## WHAT YOU ARE ASKED TO DO
Below are some records. Copy every line in them that holds "computer".

## GIVEN RECORDS
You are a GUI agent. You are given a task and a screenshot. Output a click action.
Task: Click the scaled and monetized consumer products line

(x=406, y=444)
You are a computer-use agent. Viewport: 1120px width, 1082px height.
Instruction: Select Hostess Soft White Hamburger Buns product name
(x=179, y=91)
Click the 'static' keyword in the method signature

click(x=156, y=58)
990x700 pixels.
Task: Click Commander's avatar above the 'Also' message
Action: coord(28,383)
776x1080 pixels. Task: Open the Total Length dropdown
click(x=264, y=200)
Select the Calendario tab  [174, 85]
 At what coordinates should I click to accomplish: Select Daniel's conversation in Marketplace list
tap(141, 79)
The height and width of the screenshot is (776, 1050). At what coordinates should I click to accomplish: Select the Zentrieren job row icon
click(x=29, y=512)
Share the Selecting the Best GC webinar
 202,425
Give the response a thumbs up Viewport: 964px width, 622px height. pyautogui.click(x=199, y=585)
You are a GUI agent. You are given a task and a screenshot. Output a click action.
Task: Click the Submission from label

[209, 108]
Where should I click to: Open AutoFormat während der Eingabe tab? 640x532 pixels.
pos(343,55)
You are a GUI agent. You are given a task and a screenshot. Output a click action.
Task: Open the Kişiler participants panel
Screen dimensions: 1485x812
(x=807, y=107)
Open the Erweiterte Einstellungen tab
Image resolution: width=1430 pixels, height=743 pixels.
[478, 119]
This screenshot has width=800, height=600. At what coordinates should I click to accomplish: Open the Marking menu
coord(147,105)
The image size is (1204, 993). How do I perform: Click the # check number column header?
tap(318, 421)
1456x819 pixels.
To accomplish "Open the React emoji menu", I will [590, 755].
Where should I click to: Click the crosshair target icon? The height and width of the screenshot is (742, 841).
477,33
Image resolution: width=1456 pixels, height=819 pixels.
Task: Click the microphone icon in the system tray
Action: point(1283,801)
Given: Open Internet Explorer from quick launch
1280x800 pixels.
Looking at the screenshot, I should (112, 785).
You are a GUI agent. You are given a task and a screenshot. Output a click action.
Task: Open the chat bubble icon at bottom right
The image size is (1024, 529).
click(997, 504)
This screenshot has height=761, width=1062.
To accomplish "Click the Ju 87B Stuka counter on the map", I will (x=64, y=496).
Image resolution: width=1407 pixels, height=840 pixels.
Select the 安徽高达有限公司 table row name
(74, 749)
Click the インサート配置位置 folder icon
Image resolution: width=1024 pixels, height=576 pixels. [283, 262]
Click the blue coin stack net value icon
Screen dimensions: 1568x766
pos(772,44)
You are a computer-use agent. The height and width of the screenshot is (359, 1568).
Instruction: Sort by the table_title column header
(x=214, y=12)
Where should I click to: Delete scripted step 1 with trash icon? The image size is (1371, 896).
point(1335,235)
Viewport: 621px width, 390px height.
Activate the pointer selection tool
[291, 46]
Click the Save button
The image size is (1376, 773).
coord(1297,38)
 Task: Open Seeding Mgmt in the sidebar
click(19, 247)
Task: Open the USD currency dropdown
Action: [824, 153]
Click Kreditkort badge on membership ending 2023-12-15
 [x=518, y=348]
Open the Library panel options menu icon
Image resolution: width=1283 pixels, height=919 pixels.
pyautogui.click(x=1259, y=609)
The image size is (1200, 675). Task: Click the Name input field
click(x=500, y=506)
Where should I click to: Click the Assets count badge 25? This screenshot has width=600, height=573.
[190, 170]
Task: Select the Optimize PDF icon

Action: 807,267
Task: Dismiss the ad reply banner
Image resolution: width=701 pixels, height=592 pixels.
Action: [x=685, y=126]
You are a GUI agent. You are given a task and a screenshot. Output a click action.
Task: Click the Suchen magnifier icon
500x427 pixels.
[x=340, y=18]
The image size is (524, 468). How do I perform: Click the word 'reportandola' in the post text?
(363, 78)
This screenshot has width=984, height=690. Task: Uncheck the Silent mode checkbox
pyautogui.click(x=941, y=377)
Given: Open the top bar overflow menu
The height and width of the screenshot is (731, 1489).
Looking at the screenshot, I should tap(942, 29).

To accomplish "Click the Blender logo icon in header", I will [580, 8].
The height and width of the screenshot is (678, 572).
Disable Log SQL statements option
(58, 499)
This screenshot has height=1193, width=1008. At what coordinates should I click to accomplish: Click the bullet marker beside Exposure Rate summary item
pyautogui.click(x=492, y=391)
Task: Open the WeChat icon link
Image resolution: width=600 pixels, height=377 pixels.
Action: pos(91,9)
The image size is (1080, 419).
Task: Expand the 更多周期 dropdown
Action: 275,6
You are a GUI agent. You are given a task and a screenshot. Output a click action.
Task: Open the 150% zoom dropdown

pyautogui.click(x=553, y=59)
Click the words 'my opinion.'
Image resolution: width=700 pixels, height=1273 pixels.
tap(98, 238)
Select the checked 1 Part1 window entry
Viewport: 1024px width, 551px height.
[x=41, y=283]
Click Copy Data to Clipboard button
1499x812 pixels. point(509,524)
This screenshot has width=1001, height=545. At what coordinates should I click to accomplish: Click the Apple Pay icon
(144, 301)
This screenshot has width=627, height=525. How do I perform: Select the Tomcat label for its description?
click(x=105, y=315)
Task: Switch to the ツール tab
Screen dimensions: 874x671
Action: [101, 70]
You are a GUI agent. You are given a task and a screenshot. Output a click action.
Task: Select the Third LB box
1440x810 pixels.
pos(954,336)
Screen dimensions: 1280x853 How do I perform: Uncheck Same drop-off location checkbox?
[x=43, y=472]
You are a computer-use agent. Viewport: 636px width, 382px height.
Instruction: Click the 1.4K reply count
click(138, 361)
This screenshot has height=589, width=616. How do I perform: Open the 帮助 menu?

## ANSWER TO THIS TASK
You are a computer-use agent. Viewport: 1120px width, 1082px height.
You are a computer-use agent. The height and width of the screenshot is (359, 1568).
You are a computer-use agent. Viewport: 636px width, 382px height.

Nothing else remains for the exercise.